Otoritas dan Keteladanan Pendidik
Dr. Khoe Yao Tung, M.Sc.Ed, M.Ed


Alexander Sutherland Neill (1883 - 1973) adalah seorang tokoh pendidikan progresif Skotlandia. Neil sendiri adalah pendiri Summerhill school pada 1960. Ia terkenal sebagai seorang penganjur pendidikan yang berbasis kebebasan pribadi untuk anak-anak. Neill pernah mengatakan bahwa kasih dan otoritas adalah dua entitas yang saling bertentangan. Ia menyatakan bahwa seseorang baik guru atau orangtua tidak akan dapat menunjukkan keduanya. Dalam proses pembelajaran, Neill menentang keberadaan seseorang yang menjadi otoritas dalam proses pembelajaran “I believe that to impose anything by authority is wrong. The child should not do anything until he comes to the opinion- his own opinion – that it should be done.”[1]
Pendapat Neil jelas sangat menyesatkan. Alkitab menjelaskan bahwa seorang guru harus memiliki otoritas, ia tidak saja menjadi penanggung jawab proses pembelajaran tetapi penatalayan pekerjaan Tuhan. Otoritas merupakan  konsep kekristenan yang berasal dari Tuhan. Otoritas didelegasikan kepada kita oleh Tuhan, secara langsung dan tidak langsung. Tuhan memberikan otoritas kepada orang tua, pekerja Tuhan dan siapa saja yang dipanggil Tuhan dalam tugas yang khusus seperti mengajar. Otoritas dapat didefinisikan sebagai keputusan tepat yang memberikan pengaruh pilihan pada orang lain[2].
Alkitab menyebutkan bahwa Tuhan sendiri yang mengangkat pengajar-pengajar bagi pekerjaannya, “Dan Ialah yang memberikan baik rasul-rasul maupun nabi-nabi, baik pemberita-pemberita Injil maupun gembala-gembala dan pengajar-pengajar, untuk memperlengkapi orang-orang kudus bagi pekerjaan pelayanan, bagi pembangunan tubuh Kristus, sampai kita semua telah mencapai kesatuan iman dan pengetahuan yang benar tentang Anak Allah, kedewasaan penuh, dan tingkat pertumbuhan yang sesuai dengan kepenuhan Kristus” (Ef. 4:11-13). Guru Kristen adalah guru yang berotoritas. Otoritasnya diberikan oleh Tuhan untuk mengajarkan murid-muridnya dalam kebernaran Firman Tuhan.
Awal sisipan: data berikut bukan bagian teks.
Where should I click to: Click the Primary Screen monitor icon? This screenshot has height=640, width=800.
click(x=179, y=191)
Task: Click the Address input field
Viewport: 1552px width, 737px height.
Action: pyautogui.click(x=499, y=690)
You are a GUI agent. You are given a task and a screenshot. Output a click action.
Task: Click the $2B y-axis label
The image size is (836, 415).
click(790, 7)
Otoritas apa yang didelegasikan pada seorang guru dalam suatu proses pembelajaran? Dalam bukunya the Emperor’s New Clothes: The Naked Truth About New Psychology, William Kilpatrick (1985), menyatakan bahwa guru dan orangtua yang harus memiliki otoritas, namun Kilpatrick menyatakan bahwa otoritas legal tanpa otoritas moral akan menyebabkan murid mengalami penyimpangan perilaku. Guru memiliki kewajiban dan tanggung jawab moral dalam menjalankan tugasnya. Mereka tidak berperan sebagai penanggungjawab pendidikan semata tetapi berfungsi sebagai pemimpin yang melayani (servant-leader), terutama penatalayan dalam panggilan  untuk mendidik.
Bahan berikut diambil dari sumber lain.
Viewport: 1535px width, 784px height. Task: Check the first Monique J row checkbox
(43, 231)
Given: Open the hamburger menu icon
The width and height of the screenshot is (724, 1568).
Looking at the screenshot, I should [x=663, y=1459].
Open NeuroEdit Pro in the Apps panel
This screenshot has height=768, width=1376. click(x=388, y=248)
Otoritas guru Kristen ditunjukkan dalam kasih dan keteladanannya . Firman Tuhan memperlihatkan kasih sempurna seperti yang diperagakan Tuhan Yesus, pelayan yang rendah hati dan Tuhan menjadi manusia tetap memiliki otoritas. Alkitab dalam Yohanes 13, memperlihatkan Tuhan Yesus melayani dengan hati dan berbuat, dengan membasuh kaki para murid-murid-Nya. Sesudah itu Yesus mengatakan “…Sama seperti Ia senantiasa mengasihi murid-murid-Nya demikianlah sekarang Ia mengasihi mereka sampai kepada kesudahannya” (Yoh 13:1), rangkaian ini belanjut dengan “Kamu menyebut Aku Guru dan Tuhan, dan katamu itu tepat, sebab memang Akulah Guru dan Tuhan” (Yoh. 13:13). Kemudian Tuhan memberikan perintah “sebab Aku telah memberikan suatu teladan kepada kamu, supaya kamu juga berbuat sama seperti yang telah Kuperbuat kepadamu” (Yoh 13:15), “Jikalau kamu tahu semua ini, maka berbahagialah kamu, jika kamu melakukannya” (Yoh 13:17).
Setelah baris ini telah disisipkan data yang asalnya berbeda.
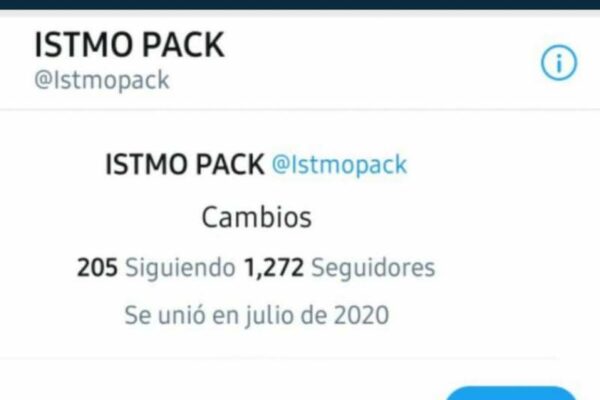Tap the ISTMO PACK header title
Image resolution: width=600 pixels, height=400 pixels.
pos(129,45)
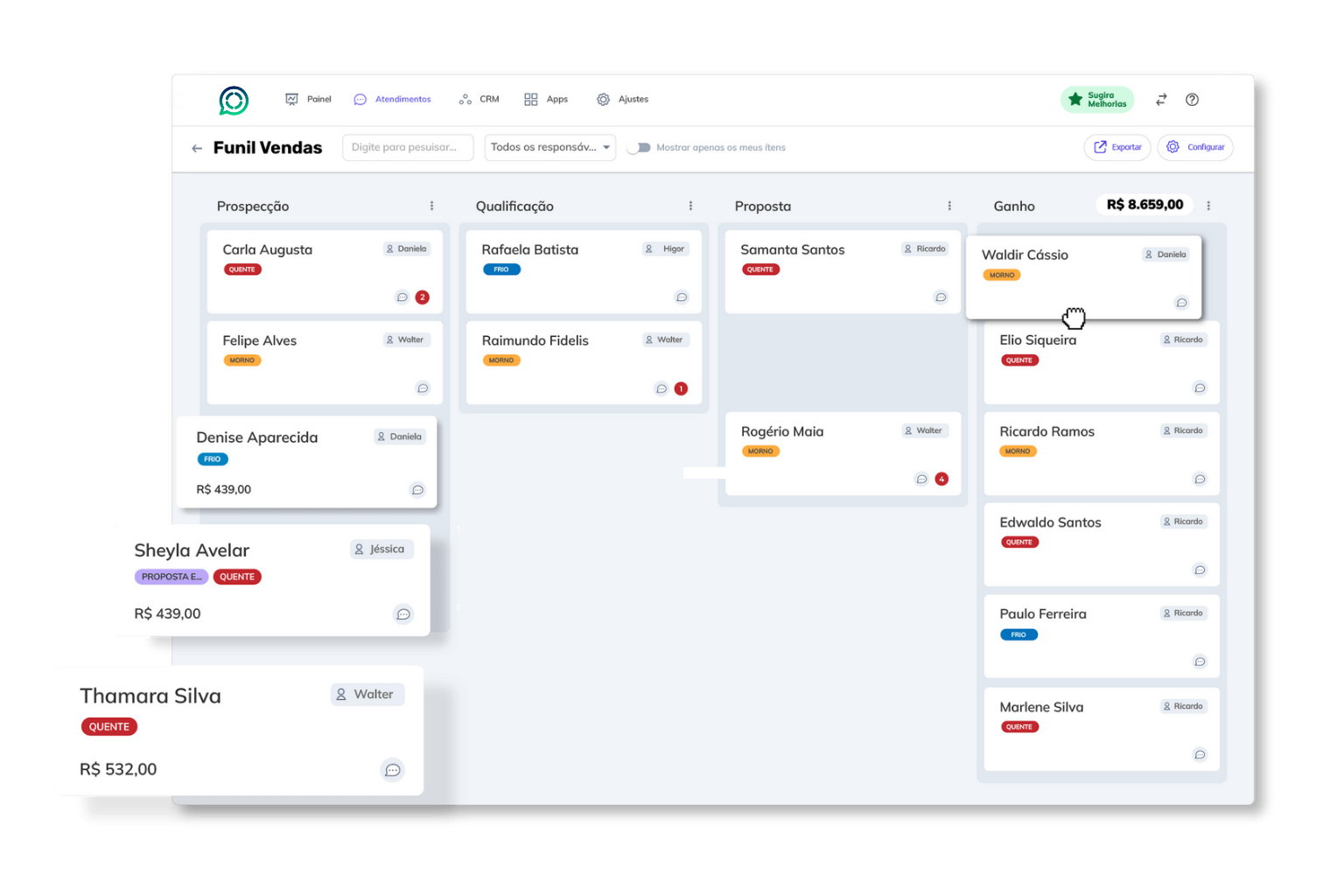Click the app logo in top bar
The width and height of the screenshot is (1344, 896).
click(x=234, y=101)
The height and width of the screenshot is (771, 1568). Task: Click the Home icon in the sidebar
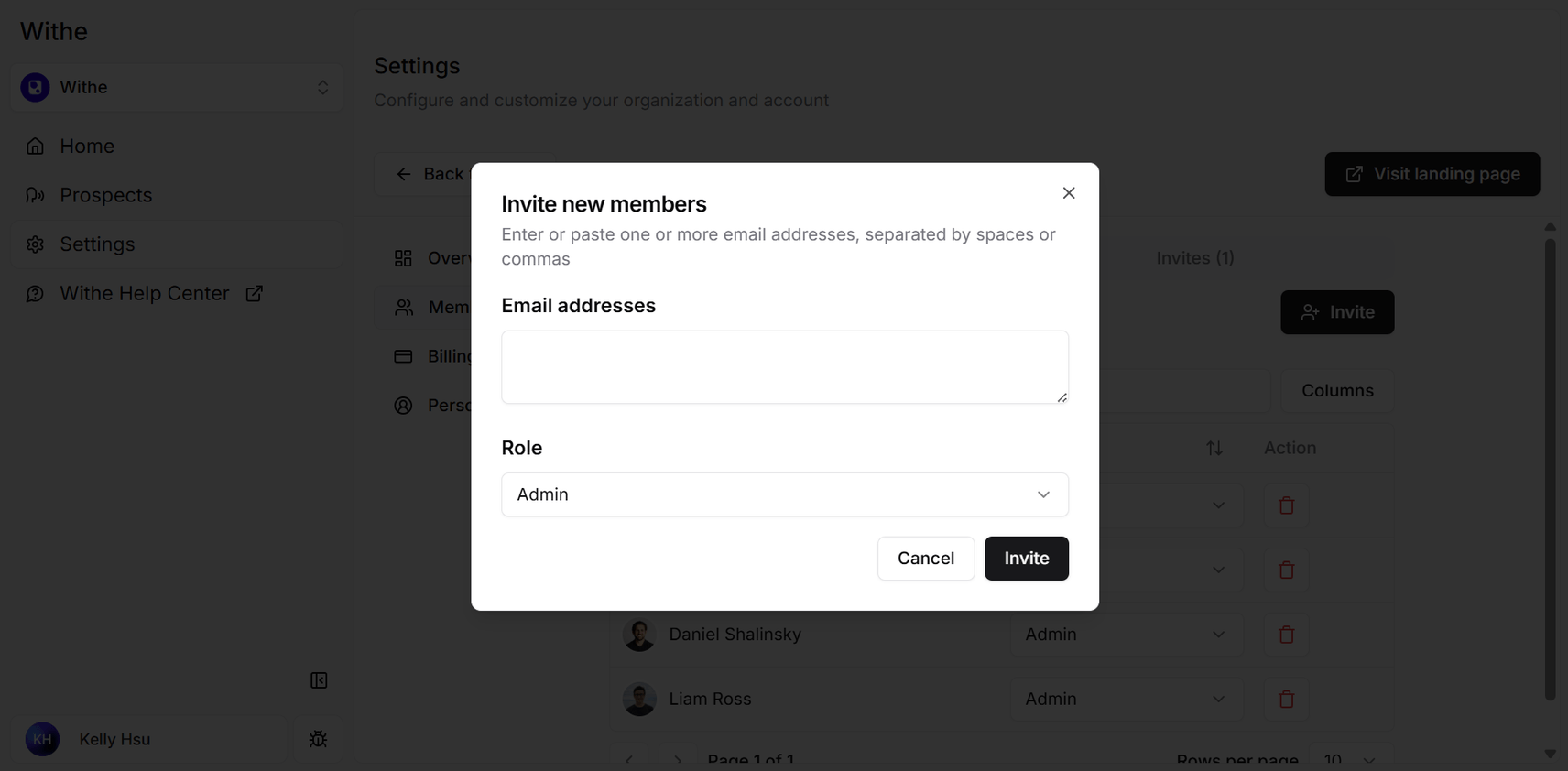[35, 147]
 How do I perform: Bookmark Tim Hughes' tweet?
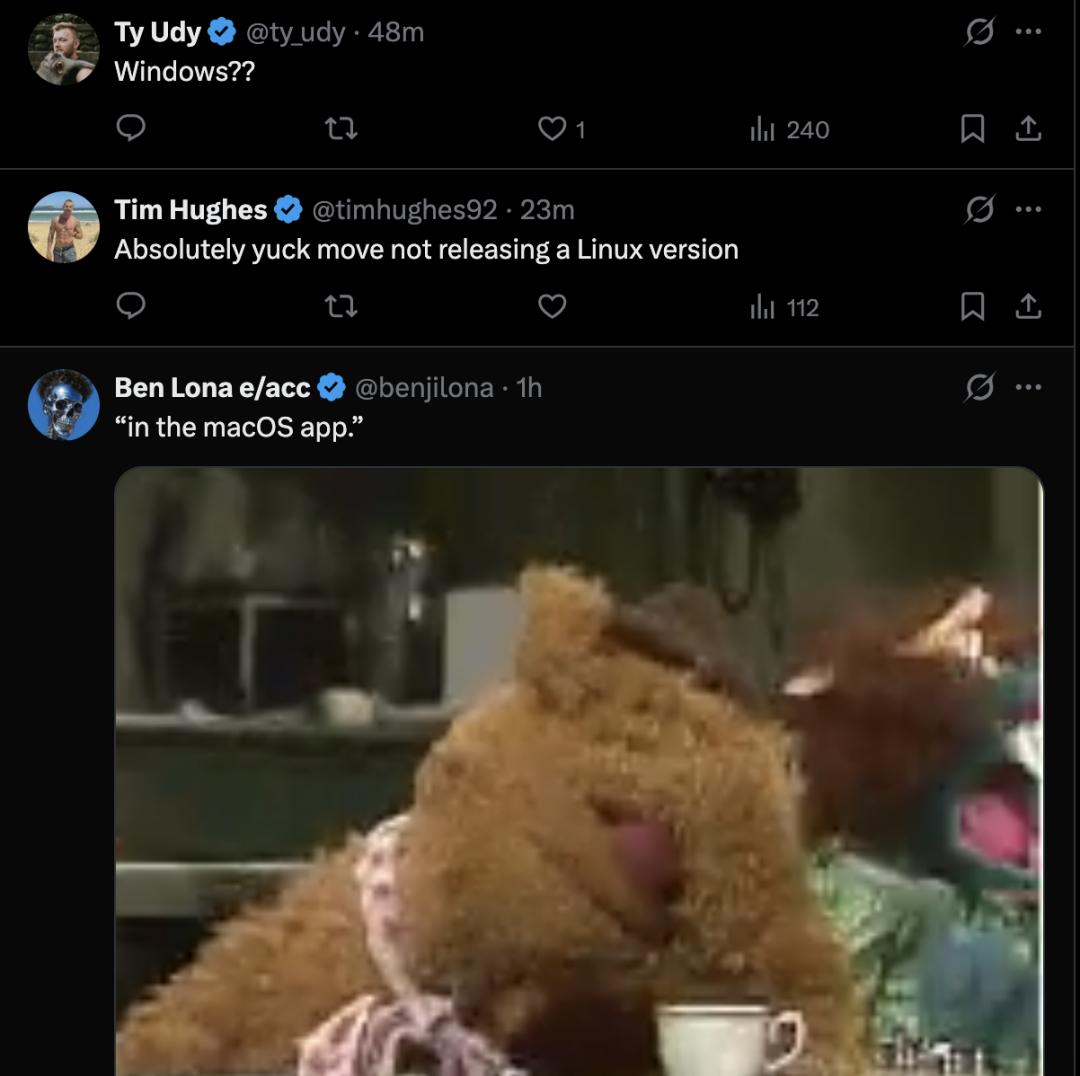pos(972,307)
Tuhan Yesus selalu mengingatkan akan peran pemimpin yang melayani, Ia mengingatkan akan godaan memiliki otoritas dan kekuasaan. Alkitab dalam Markus 10:42-45 menyebutkan "Kamu tahu, bahwa mereka yang disebut pemerintah bangsa-bangsa memerintah rakyatnya dengan tangan besi, dan pembesar-pembesarnya menjalankan kuasanya dengan keras atas mereka. Tidaklah demikian di antara kamu. Barangsiapa ingin menjadi besar di antara kamu, hendaklah ia menjadi pelayanmu, dan barangsiapa ingin menjadi yang terkemuka di antara kamu, hendaklah ia menjadi hamba untuk semuanya. Karena Anak Manusia juga datang bukan untuk dilayani, melainkan untuk melayani dan untuk memberikan nyawa-Nya menjadi tebusan bagi banyak orang." Sikap dalam menggembalakan dalam pelayanan rohani disampaikan oleh rasul Petrus dalam bagian Firman Tuhan, 1 Peterus 5:2-3, “Gembalakanlah kawanan domba Allah yang ada padamu, jangan dengan paksa, tetapi dengan sukarela sesuai dengan kehendak Allah, dan jangan karena mau mencari keuntungan, tetapi dengan pengabdian diri. Janganlah kamu berbuat seolah-olah kamu mau memerintah atas mereka yang dipercayakan kepadamu, tetapi hendaklah kamu menjadi teladan bagi kawanan domba itu.”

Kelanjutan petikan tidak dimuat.